Huge 8.0 and more Immense

READ: Earthquakes in California: the earth shakes with almost one aftershock per minute

It was also longer

Bakersfield resident Giovanna Gomez was at home with her family on Friday when her house wobbled and the water in her pool overflowed.

“It lasted about a minute,” he said. “Much longer than yesterday’s.”

Bakersfield is in Kern County, about 110 miles (177 km) from Ridgecrest.

Donald Castle, who lives in Porterville, west of Ridgecrest, said his house shook for almost 25 seconds.

“It was more of a jolt than the one we had on the 4th (July). It lasted longer and moved more, “she said.

Both earthquakes caused damage

(Photo by Mario Tama / .)

The two earthquakes caused damage to communities, including fires, power and water outages.

READ: What we know so far about the powerful second earthquake in California

They happened close to each other

Friday’s earthquake occurred 11 miles (17 km) northeast of Ridgecrest, according to the USGS. Its epicenter was located just northwest of the quake on Thursday, also near Ridgecrest.

They are part of an ongoing system

Seismologist Lucy Jones of CalTech said Friday that the two earthquakes are part of an ongoing sequence, of a “very energetic system.”

USGS geophysicist John Bellini told . that more than 4,700 tremors of all magnitudes have been recorded since Thursday’s earthquake.

READ: More than 4,700 earthquakes have been registered since Thursday in California

“They come every 30 seconds, every minute,” he said.

Since the 7.1 magnitude earthquake on Friday night, there have been three earthquakes with magnitudes of 5 or more.

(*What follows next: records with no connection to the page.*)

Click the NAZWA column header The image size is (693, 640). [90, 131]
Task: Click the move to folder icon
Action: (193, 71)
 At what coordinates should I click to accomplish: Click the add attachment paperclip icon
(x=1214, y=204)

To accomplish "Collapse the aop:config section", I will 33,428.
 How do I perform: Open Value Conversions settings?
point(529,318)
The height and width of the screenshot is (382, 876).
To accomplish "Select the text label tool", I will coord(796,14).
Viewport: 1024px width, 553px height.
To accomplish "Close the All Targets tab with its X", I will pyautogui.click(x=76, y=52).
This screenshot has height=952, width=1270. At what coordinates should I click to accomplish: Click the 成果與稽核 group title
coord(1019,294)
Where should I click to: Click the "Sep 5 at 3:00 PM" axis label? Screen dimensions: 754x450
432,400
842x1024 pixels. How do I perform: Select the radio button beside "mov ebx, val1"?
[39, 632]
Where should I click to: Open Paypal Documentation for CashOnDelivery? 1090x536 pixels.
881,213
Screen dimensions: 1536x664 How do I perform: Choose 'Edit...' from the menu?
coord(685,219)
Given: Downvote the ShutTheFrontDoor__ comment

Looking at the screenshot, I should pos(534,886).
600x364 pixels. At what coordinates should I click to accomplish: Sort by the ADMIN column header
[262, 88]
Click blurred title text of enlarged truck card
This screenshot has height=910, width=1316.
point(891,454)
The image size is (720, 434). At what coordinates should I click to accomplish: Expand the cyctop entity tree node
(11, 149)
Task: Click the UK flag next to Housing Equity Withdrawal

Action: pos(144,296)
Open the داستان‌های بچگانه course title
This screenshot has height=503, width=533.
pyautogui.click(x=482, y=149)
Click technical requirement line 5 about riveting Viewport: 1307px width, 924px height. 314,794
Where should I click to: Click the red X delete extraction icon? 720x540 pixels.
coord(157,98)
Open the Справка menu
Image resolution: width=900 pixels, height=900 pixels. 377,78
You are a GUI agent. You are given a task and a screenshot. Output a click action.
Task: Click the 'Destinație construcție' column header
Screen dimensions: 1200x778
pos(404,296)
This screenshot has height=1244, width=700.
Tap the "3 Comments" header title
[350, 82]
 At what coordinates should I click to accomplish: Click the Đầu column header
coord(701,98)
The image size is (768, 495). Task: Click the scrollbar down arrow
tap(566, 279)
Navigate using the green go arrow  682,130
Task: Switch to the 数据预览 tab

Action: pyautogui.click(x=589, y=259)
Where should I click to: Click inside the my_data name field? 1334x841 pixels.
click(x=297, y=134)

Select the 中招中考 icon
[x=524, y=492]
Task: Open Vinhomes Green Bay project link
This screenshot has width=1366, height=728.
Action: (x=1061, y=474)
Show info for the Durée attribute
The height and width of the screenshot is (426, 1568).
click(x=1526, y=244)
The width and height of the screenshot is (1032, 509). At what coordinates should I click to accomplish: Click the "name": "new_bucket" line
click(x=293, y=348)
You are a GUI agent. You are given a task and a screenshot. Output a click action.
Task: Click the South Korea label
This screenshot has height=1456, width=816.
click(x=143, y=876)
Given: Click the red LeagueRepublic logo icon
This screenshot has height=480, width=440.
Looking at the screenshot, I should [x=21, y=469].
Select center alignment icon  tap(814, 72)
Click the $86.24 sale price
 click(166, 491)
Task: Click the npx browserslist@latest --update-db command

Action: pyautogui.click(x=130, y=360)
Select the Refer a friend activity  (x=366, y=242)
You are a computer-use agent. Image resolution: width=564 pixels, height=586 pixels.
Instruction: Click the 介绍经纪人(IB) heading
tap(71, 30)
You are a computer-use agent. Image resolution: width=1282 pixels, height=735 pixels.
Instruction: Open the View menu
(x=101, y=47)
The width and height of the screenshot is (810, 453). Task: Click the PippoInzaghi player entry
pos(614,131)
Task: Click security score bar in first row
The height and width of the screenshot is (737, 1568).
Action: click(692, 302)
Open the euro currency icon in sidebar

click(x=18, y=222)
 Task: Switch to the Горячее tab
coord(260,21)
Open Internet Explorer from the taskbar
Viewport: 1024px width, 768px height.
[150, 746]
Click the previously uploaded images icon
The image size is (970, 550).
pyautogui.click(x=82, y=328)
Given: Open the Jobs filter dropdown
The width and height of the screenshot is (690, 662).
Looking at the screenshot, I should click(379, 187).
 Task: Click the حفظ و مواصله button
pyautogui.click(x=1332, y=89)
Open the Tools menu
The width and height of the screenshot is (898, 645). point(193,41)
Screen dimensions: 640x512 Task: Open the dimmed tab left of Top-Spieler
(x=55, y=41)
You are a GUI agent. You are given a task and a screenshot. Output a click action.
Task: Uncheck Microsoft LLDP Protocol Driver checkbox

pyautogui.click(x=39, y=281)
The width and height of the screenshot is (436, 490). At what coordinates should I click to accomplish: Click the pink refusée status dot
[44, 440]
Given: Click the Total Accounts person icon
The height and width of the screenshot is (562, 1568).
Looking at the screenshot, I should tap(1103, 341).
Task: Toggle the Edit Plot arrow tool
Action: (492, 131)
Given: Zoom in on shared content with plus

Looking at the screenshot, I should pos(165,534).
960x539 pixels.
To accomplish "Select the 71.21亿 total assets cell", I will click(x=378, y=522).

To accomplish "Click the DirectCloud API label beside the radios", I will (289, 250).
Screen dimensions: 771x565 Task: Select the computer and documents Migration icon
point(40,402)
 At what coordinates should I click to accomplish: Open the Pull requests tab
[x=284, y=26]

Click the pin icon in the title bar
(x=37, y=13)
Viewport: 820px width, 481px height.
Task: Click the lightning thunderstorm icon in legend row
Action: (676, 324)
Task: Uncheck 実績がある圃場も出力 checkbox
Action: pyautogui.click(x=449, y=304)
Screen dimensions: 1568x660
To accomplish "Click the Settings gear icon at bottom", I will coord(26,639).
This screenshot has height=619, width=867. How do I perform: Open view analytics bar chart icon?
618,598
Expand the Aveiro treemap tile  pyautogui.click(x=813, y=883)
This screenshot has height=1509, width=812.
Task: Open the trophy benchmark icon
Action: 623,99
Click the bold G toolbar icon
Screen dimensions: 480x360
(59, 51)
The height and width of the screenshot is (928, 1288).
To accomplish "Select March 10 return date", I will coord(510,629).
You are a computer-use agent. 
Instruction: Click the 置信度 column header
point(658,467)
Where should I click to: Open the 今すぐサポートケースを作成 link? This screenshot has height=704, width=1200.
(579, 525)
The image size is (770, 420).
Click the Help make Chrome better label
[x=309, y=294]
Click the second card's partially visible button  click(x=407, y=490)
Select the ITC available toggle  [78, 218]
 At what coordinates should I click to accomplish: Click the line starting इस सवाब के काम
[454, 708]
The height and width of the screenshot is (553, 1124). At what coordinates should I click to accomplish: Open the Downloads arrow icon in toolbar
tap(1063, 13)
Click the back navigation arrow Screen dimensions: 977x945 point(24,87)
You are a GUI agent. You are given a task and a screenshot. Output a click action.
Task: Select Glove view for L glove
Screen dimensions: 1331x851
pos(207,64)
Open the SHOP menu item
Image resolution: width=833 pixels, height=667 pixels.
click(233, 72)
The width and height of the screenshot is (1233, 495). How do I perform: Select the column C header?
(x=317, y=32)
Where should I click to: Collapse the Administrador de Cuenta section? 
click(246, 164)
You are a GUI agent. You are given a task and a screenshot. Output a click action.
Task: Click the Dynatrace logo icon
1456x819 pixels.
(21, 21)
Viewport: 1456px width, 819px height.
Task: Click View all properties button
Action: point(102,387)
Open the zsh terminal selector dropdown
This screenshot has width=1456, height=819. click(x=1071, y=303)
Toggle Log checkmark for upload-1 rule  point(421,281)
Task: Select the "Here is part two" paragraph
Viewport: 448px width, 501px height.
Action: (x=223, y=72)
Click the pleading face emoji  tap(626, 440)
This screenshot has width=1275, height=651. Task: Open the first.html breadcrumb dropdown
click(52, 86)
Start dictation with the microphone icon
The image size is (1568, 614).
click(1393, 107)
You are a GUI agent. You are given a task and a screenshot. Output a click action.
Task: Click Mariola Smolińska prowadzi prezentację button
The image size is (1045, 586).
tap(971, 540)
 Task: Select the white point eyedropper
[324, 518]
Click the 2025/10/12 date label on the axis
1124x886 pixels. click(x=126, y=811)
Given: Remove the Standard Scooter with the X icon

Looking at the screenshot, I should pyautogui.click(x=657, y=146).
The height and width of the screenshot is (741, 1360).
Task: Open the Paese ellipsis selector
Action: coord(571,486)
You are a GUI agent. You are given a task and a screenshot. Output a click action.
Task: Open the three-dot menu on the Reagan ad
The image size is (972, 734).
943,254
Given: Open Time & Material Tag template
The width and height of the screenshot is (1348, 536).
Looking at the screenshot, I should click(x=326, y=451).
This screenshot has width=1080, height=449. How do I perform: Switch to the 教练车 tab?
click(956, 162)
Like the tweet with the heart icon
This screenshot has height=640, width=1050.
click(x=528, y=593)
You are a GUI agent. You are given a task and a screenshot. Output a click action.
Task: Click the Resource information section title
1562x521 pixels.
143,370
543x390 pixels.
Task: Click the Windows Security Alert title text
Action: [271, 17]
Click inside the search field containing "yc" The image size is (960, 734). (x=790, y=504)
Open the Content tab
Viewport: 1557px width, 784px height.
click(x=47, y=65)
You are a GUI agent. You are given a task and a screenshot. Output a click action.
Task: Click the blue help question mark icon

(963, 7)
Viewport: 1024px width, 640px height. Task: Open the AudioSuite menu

On its website, the USGS looked at the possibility of more aftershocks in the coming week (until July 13). Here is the forecast:

The probability of an earthquake of magnitude 3 or greater is more than 99%. The probability of an earthquake of magnitude 5 or greater is 96%. The probability of an earthquake of magnitude 6 or greater is 27%. The probability of an earthquake of magnitude 7 or greater is 3%.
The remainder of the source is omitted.